Witnesses spoke of gasps of disbelief coming from the waiting room.

Such is the compassion of a healthcare system on life support.

A few months ago, I was coincidentally at the same hospital, likewise in pain from a back that occasionally goes wonky and, after seven hours of waiting and being told an X-ray or CT scan would be unlikely, I hobbled out.

My family doctor later looked at a copy of the report and smiled.

The report had “WONS” scrawled across the page which, according to my GP, is apparently hospital shorthand for “walked out, not seen.”

Funny now perhaps, but not funny then.

Last week, a poll by Ipsos commissioned by the Canadian Constitution Foundation, a non-partisan charity, showed a strong majority of Canadians support private healthcare when provinces fail to provide timely medical treatment.

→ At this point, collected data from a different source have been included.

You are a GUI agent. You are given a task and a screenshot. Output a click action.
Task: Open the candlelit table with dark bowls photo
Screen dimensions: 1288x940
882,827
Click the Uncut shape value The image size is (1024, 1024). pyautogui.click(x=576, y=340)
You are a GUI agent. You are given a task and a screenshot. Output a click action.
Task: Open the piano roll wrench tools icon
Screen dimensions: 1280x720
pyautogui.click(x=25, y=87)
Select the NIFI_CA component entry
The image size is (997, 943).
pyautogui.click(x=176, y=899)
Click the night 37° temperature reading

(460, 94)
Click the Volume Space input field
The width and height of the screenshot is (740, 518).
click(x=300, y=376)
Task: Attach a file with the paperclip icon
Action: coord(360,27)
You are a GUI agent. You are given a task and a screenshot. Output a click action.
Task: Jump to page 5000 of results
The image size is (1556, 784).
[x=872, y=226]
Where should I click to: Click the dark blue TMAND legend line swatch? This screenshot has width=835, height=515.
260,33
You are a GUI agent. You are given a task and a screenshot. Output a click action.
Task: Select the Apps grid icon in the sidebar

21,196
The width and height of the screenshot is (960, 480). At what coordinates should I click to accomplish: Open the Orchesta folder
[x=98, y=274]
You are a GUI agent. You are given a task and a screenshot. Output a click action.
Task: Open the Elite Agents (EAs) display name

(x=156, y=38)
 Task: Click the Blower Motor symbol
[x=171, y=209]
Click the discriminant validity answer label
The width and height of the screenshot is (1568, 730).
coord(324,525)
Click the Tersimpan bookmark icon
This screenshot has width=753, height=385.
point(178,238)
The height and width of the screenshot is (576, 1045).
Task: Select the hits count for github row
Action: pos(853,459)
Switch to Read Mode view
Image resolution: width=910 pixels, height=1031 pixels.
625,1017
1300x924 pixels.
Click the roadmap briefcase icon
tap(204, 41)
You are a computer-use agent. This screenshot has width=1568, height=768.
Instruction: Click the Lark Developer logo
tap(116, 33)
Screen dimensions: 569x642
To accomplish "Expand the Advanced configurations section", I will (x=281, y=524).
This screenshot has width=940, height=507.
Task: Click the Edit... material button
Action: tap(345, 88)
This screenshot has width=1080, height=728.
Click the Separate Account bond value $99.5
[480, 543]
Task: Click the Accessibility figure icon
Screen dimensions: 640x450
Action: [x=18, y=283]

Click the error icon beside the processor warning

In Ontario, in a poll conducted by Ipsos for Global News around the time the Progressive Conservatives were imploding with internal chaos, the No. 1 concern in the minds of voters was health care.

To 40% of voters, the state of the province’s health-care system was the major concern, ahead of the economy (35%), and lower taxes (34).

High energy costs, which were in the headlines for months as more Ontarians had their power cut off in the dead of winter for unpaid electricity bills, came in fourth at 29%.

Proper healthcare eclipsed all.
As Howard Anglin, executive director of the Canadian Constitution Foundation put it, “No one is Canada should be forced to suffer while waiting for medically-necessary treatment because of government rationing of health care.”

Or be told to lie in pain on an ER floor.

But that’s the sorry state Canada is now in.